Passage to read:
______

"Risk" has always been in the information security lexicon; however, the risks we like to talk about aren't the ones that keep executives awake at night. The CEO doesn't care about which firewall you're running or that your antivirus stopped 73 pieces of malware yesterday. So when making the case for a risk-centric security structure, stop throwing out the latest stats about spam or viruses or malicious packets and start talking about the stability and availability of the systems and services that drive the business. The executives we work with worry about what regulators will find in an audit, and if there could be financial repercussions. They care about protecting the company's intellectual property as well as customers' data. They care about not showing up on the front page of the newspaper because of a breach. They care, in short, about the bottom line.
"It's like asking how much money my insurance policy saves," says one VP of IT, in a classic argument about the returns on a risk management program. And of course, quantifying losses avoided or risks mitigated is difficult. But our survey respondents say their risk management programs will provide tangible value. When we ask them about the cost savings or expense of risk management initiatives, their top answer, at 31%, is that they'll save the company a little time and money; 30% say they will save a great deal of time and money.
In the long term, absolutely. For now, most companies we work with find that risk programs aren't simple to implement; they require a deep commitment to change. Holistic is expensive. When we ask what's holding back those companies without formal IT risk management programs, respondents cite a lack of management will, lack of budget, and lack of time and manpower (read: not enough money). Traditionally, risk has been managed in an ad hoc fashion within various organizational silos and business units. Sometimes one individual is responsible for compliance, but more often than not, we see responsibility scattered across various units. Accountability is hit or miss.
Changing that structure isn't cheap or easy, but there's a lot at stake. Globalization and outsourcing are here to stay. Competition is fierce. Either define yourself and your company as an agent of change or get out of the way. And don't think you can do that by narrowing your scope. In our survey, 65% of respondents say their programs don't include operational, financial, or business risks, though they will be expanding. Reduce your sphere of responsibility too much and you may end up on the outside looking in.

______

Saved data entries:
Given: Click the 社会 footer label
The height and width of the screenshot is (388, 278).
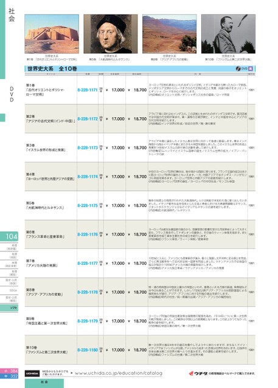Looking at the screenshot, I should (x=44, y=383).
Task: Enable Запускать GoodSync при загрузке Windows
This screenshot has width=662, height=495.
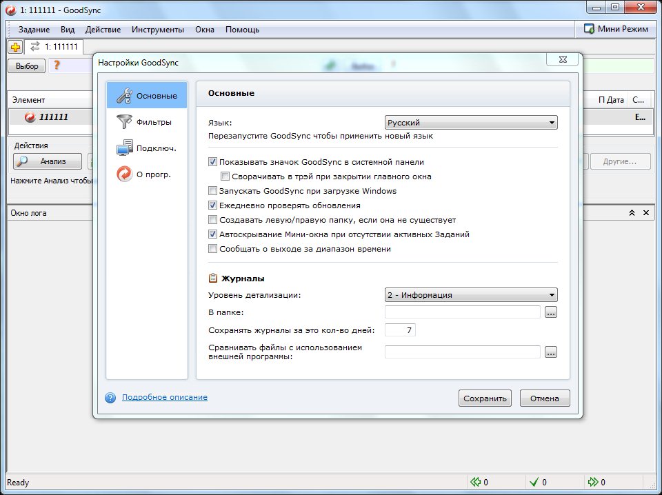Action: point(212,191)
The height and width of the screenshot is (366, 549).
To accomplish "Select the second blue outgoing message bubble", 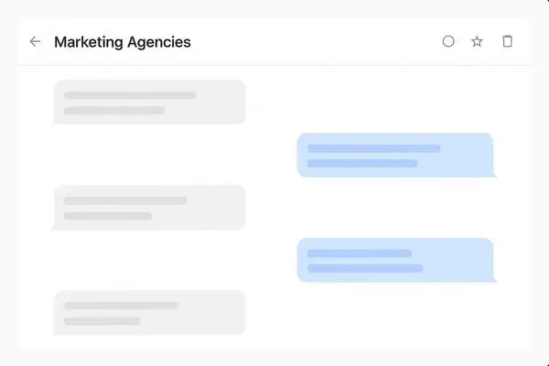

______

Work instructions:
1. According to the passage on IT risk management, why should someone arguing for a risk-centric security structure stop citing statistics about spam, viruses, or malicious packets? Answer in one to three sentences.
2. In the passage on IT risk management, what percentage of survey respondents say their programs do not include operational, financial, or business risks?
3. List the obstacles that respondents in the passage on IT risk management cite as holding back companies without formal IT risk management programs.
This material was drawn from a separate source.

Exercise answers:
1. Executives do not care about firewalls or malware counts. They worry about audit findings, financial repercussions, protecting intellectual property and customer data, and avoiding breach headlines, which in short means the bottom line. The case should therefore focus on the stability and availability of the systems and services that drive the business.

2. 65%.

3.
- Lack of management will
- Lack of budget
- Lack of time and manpower